:: Required work ::
Start with the line containing "Garten und Outdoor (761, 146)" and write out each line through the end of the listing, exactly as given.

*** Provided data Section Begins ***

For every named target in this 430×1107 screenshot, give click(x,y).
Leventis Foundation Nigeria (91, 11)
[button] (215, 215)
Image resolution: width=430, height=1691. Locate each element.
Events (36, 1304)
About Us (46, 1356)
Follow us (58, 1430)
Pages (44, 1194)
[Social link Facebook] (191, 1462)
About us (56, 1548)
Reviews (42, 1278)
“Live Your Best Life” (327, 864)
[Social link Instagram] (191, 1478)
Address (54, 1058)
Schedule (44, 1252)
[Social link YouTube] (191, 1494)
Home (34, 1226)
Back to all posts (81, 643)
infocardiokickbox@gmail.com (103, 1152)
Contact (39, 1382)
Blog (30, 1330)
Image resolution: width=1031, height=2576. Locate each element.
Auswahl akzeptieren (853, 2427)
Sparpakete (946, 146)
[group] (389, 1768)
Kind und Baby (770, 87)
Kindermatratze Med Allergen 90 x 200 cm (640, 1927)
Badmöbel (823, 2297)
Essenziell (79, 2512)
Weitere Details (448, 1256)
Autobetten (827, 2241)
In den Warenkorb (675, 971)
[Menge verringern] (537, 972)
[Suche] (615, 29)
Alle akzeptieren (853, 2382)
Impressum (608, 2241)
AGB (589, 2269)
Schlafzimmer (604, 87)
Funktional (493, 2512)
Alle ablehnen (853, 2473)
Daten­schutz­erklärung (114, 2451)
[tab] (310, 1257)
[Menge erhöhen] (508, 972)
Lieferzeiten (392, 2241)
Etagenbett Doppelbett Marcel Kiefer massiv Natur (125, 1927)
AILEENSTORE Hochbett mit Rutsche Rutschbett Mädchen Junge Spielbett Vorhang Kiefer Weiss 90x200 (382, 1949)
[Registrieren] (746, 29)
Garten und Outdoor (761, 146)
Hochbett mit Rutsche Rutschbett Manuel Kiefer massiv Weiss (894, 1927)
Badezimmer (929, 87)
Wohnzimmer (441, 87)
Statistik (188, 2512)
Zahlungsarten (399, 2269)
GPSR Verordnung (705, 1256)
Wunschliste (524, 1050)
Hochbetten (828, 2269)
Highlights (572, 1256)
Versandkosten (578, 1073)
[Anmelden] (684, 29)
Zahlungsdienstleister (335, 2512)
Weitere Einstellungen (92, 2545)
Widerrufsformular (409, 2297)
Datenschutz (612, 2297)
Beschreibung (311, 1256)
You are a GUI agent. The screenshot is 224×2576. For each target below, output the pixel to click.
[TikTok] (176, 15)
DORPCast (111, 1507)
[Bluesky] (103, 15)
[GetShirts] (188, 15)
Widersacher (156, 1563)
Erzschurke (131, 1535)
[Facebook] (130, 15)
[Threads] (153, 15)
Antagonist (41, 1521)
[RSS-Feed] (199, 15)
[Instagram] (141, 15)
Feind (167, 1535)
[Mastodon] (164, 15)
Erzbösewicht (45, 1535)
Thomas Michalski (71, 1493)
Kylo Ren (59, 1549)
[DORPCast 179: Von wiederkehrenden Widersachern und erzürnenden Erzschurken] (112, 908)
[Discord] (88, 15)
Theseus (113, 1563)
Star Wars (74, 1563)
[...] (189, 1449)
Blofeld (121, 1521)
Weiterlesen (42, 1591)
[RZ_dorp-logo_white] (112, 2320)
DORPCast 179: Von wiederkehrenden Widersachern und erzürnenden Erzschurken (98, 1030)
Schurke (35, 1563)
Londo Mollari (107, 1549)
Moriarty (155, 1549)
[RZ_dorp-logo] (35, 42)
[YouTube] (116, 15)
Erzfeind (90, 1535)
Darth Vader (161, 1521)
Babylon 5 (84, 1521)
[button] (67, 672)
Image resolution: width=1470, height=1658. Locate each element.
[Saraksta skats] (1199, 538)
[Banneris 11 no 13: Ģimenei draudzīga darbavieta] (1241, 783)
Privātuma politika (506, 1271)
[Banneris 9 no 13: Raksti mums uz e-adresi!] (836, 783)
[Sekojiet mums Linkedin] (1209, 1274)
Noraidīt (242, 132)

*** Provided data Section Ends ***

:: Exercise response ::
Garten und Outdoor (761, 146)
Hochbett mit Rutsche Rutschbett Manuel Kiefer massiv Weiss (894, 1927)
Badezimmer (929, 87)
Wohnzimmer (441, 87)
Statistik (188, 2512)
Zahlungsarten (399, 2269)
GPSR Verordnung (705, 1256)
Wunschliste (524, 1050)
Hochbetten (828, 2269)
Highlights (572, 1256)
Versandkosten (578, 1073)
[Anmelden] (684, 29)
Zahlungsdienstleister (335, 2512)
Weitere Einstellungen (92, 2545)
Widerrufsformular (409, 2297)
Datenschutz (612, 2297)
Beschreibung (311, 1256)
You are a GUI agent. The screenshot is 224×2576. For each target below, output the pixel to click.
[TikTok] (176, 15)
DORPCast (111, 1507)
[Bluesky] (103, 15)
[GetShirts] (188, 15)
Widersacher (156, 1563)
Erzschurke (131, 1535)
[Facebook] (130, 15)
[Threads] (153, 15)
Antagonist (41, 1521)
[RSS-Feed] (199, 15)
[Instagram] (141, 15)
Feind (167, 1535)
[Mastodon] (164, 15)
Erzbösewicht (45, 1535)
Thomas Michalski (71, 1493)
Kylo Ren (59, 1549)
[DORPCast 179: Von wiederkehrenden Widersachern und erzürnenden Erzschurken] (112, 908)
[Discord] (88, 15)
Theseus (113, 1563)
Star Wars (74, 1563)
[...] (189, 1449)
Blofeld (121, 1521)
Weiterlesen (42, 1591)
[RZ_dorp-logo_white] (112, 2320)
DORPCast 179: Von wiederkehrenden Widersachern und erzürnenden Erzschurken (98, 1030)
Schurke (35, 1563)
Londo Mollari (107, 1549)
Moriarty (155, 1549)
[RZ_dorp-logo] (35, 42)
[YouTube] (116, 15)
Erzfeind (90, 1535)
Darth Vader (161, 1521)
Babylon 5 (84, 1521)
[button] (67, 672)
Image resolution: width=1470, height=1658. Locate each element.
[Saraksta skats] (1199, 538)
[Banneris 11 no 13: Ģimenei draudzīga darbavieta] (1241, 783)
Privātuma politika (506, 1271)
[Banneris 9 no 13: Raksti mums uz e-adresi!] (836, 783)
[Sekojiet mums Linkedin] (1209, 1274)
Noraidīt (242, 132)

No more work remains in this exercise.